Why leadership affects enthusiasm
When you put your leg and your horse goes forward, that's a good start - he understands what the aid means. However, one day the situation will arise where you need him to push rather than step forward. The difference between a step forward and a push is when your horse engages his muscles and pushes forward instantly, rather than responding in two or three strides.
Your horse will only push if he respects you and you are prepared to lead. If he's not pushing, he's doing things on his terms, not yours, and one kick gradually becomes two kicks, than three, four or five, and before you know it, you can't move your horse. It's a grey area where lots of people get stuck, but I am going to show you how to solve it.
How to perfect the push
When your horse is less than enthusiastic, it's easy to slip into the habit of using your legs all the time in an effort to keep him going. The trouble is , this can be annoying for your horse and it often doesn't achieve anything, as he learns to tune out your leg aid, becoming dead to the leg.
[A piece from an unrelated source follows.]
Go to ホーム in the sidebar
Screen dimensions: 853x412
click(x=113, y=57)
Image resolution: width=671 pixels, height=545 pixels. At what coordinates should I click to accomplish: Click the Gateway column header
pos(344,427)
Ideally, he should push positively forward from one light squeeze of the leg, it shouldn't take two or three good nudges to get him going.
When you ask him to move up a pace, ask nicely once by applying slight pressure with your calf. Don't use too much leg - if you want him to learn to move off a light cue, you've got to give a light cue.
If he doesn't respond to your leg, gently tap him with your whip behind your leg to say "Hey, listen!". When you use the whip, make sure it's instant and that you mean it.
A lot of horses who are behind the leg will fall out of the pace after a few strides. If this happens, ask again in the same way - a gentle squeeze with the leg, quickly followed up with the whip if he doesn't respond, then leave him alone once you get the right reaction and reward. If you stick to this sequence, all you have to do to get an instant push is to give a gentle squeeze.